La produzione è diminuita nel settore agricolo, forestale e della pesca, seguendo il calo della produzione industriale e lo stallo dei servizi. Il risultato è in linea con le crescenti preoccupazioni per la crescita dell’economia italiana, che ha ceduto all’aumento dei costi di finanziamento della Banca Centrale Europea dopo alcuni trimestri di resistenza.
La Banca d’Italia ha abbassato le proiezioni di crescita per il 2023 e il 2024 nel suo ultimo bollettino, citando l’intensificarsi delle tensioni geopolitiche, l’indebolimento dell’economia cinese e l’inasprimento delle condizioni di credito in Italia e nell’Eurozona.
Ecco il grafico a livello di trimestre su trimestre
E quello su anno
casualmente sono entrambi a zero, meglio della Germnai, ma peggio di buona parte del resto del mondo. Tassi alti e prezzi energetici comunque elevati hanno avuto il loro effetto.
A mostrare che siamo di fronte a un forte rallentamento economico vi è anche l’inflazione, che diventa addirittura negativa mese su mese e va sotto il 2% su base annua, con solo 1,8%. Su base annua il tasso d’inflazione in Italia è sceso all’1,8% nell’ottobre 2023 dal 5,3% del mese precedente, al di sotto delle aspettative di mercato del 2,3% e mostrando la lettura più bassa dal giugno 2021.
La causa principalmente è in un forte calo dei costi energetici, sia non regolamentati (-17,7% vs 7,6%) che regolamentati (-32,7% vs -27,9%). Inoltre, i prezzi al consumo sono rallentati per gli alimenti non trasformati (5% vs 7,7% a settembre) e per gli alimenti trasformati, compresi gli alcolici (7,4% vs 8,9%).

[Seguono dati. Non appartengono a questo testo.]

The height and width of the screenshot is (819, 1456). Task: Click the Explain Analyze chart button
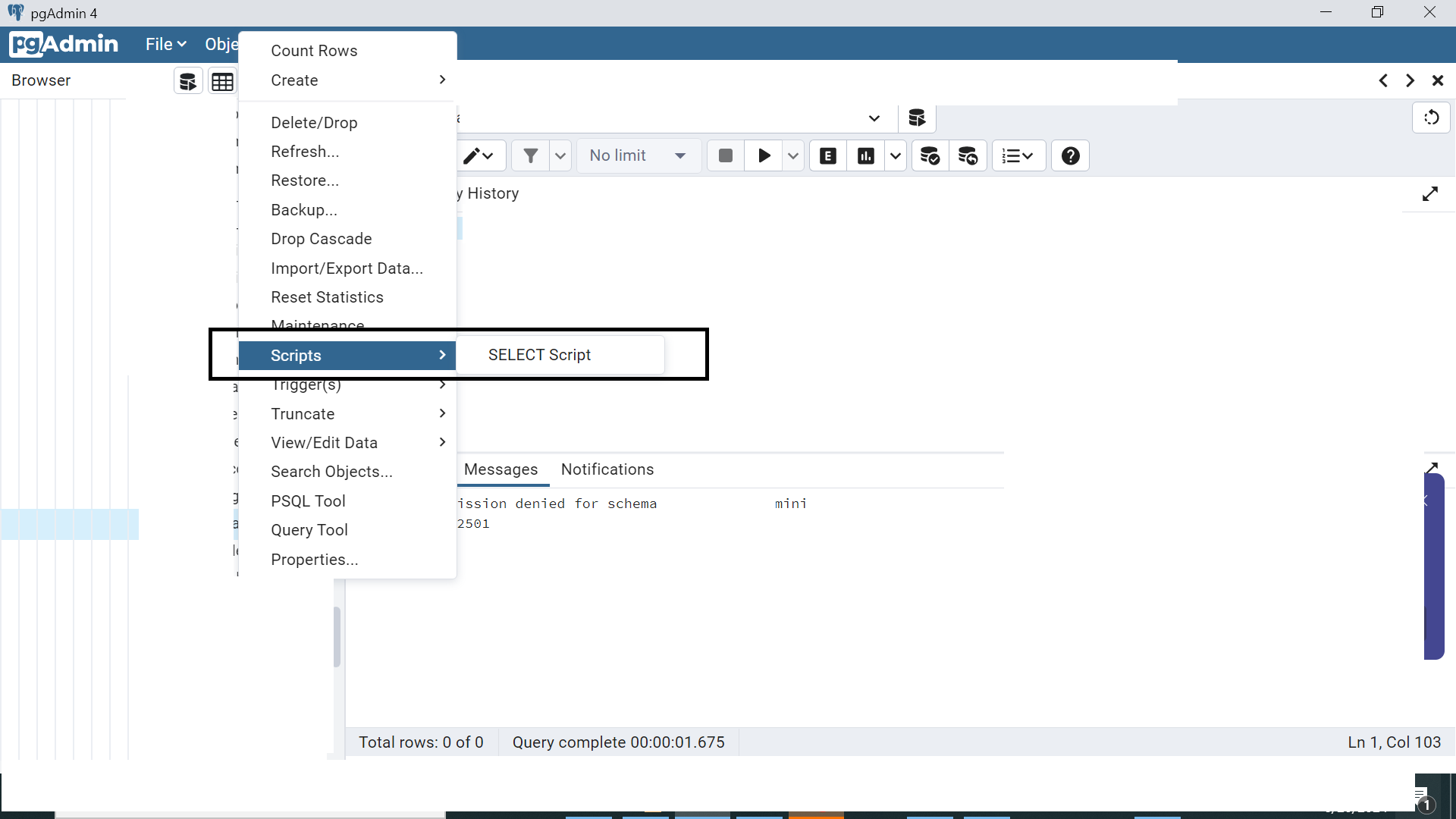pyautogui.click(x=865, y=156)
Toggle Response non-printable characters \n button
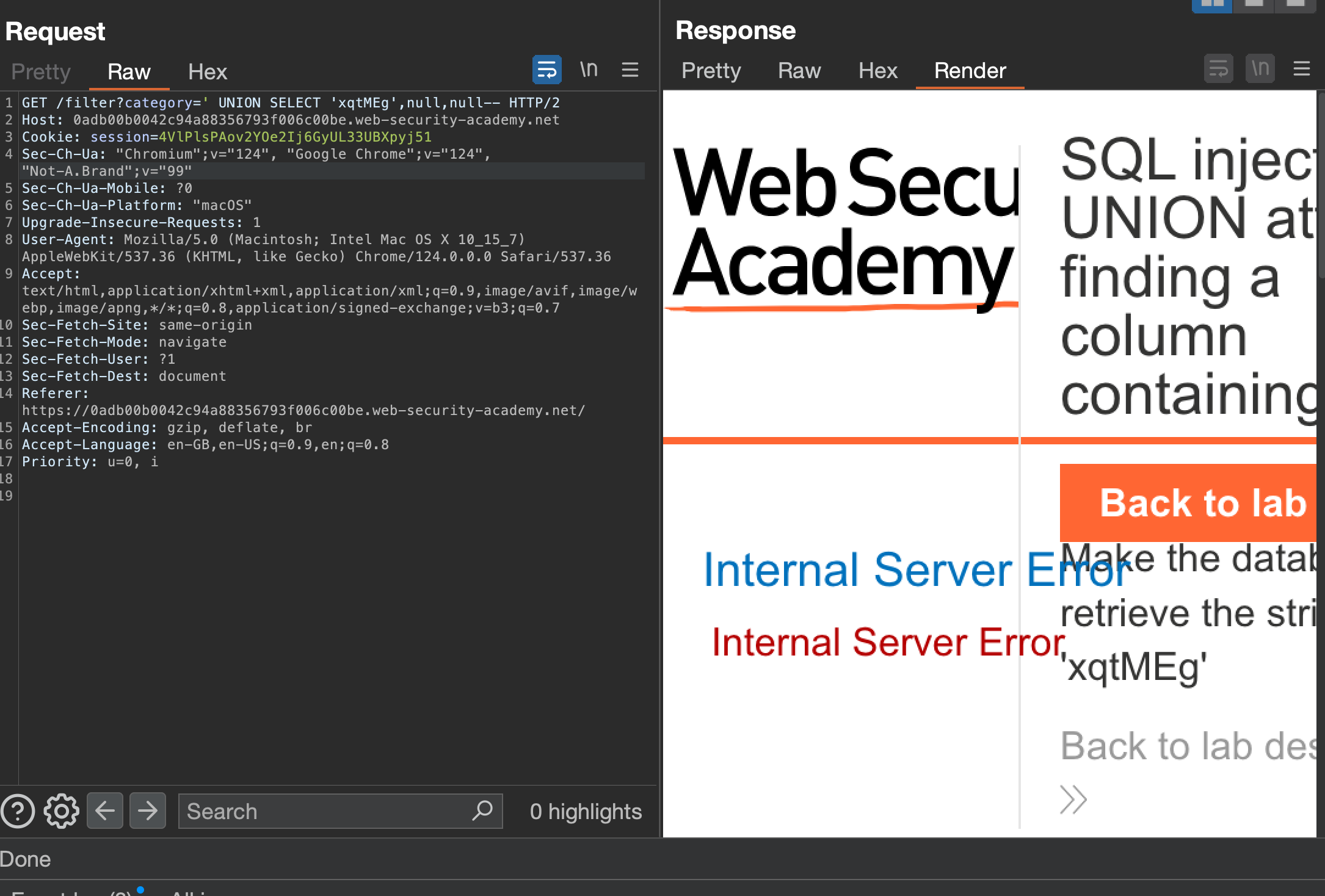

D’altro canto, sono aumentati più rapidamente per i servizi legati all’abitazione (4% vs 3,7%) e per i servizi legati ai trasporti (4% vs 3,8%), che ricordiamo vengono a seguire l’inflazione successivamente la rilevazione ISTAT dell’inflazione. Per quanto riguarda l’inflazione di fondo, al netto dell’energia e dei prodotti alimentari freschi, è scesa ulteriormente al 4,2% dal 4,6% del periodo precedente. Su base mensile, l’IPC è sceso dello 0,1%, questo a segnare che la dinamica salariale, che si è mossa successivamente lo shock esterno, sta rallentando.
Ecco il grafico relativo
Ed ecco l’inflazione mese su mese
Il fatto che l’inflazione sia caduta in questo modo ha una serie di cause e conseguenze:
- la domanda energetica è talmente bassa che, nonostante le tensioni internazionali, anche crescenti, i prezzi sono crollati perché, banalmente, manca la domanda. Aiutano i fattori ambientali, ma il problema è che il sistema produttivo italiano ed europeo sta andando in letargo;
- ora abbiamo che i rendimenti reali di tutti i debiti e titoli di stato italiani diventano POSITIVI, e non poco positivi, dato che un BTP decennale ora rende il 2,9% in termini reali. Molto, e non parliamo dei debiti privati i cui rendimenti reali sono ora alle stelle.
Rendimenti reali positivi sono un forte disincentivo verso la spesa, perché pesano sul debito per investimento e per consumo, mentre vi è una spintta al risparmio per poter avere un ritorno reale positivo passivo. Una situazione quindi pessima per l’economia, perché a sua volta viene a creare una spinta alla recessione.
Avremo una crisi auto alimentante? Lo sapremo solo seguendo il comportamento della BCE e vedendo quello che accadrà nei prossimi mesi. Ci sarebbero le premesse non solo per non alzare i tassi ulteriormente, ma perfino per ridurli.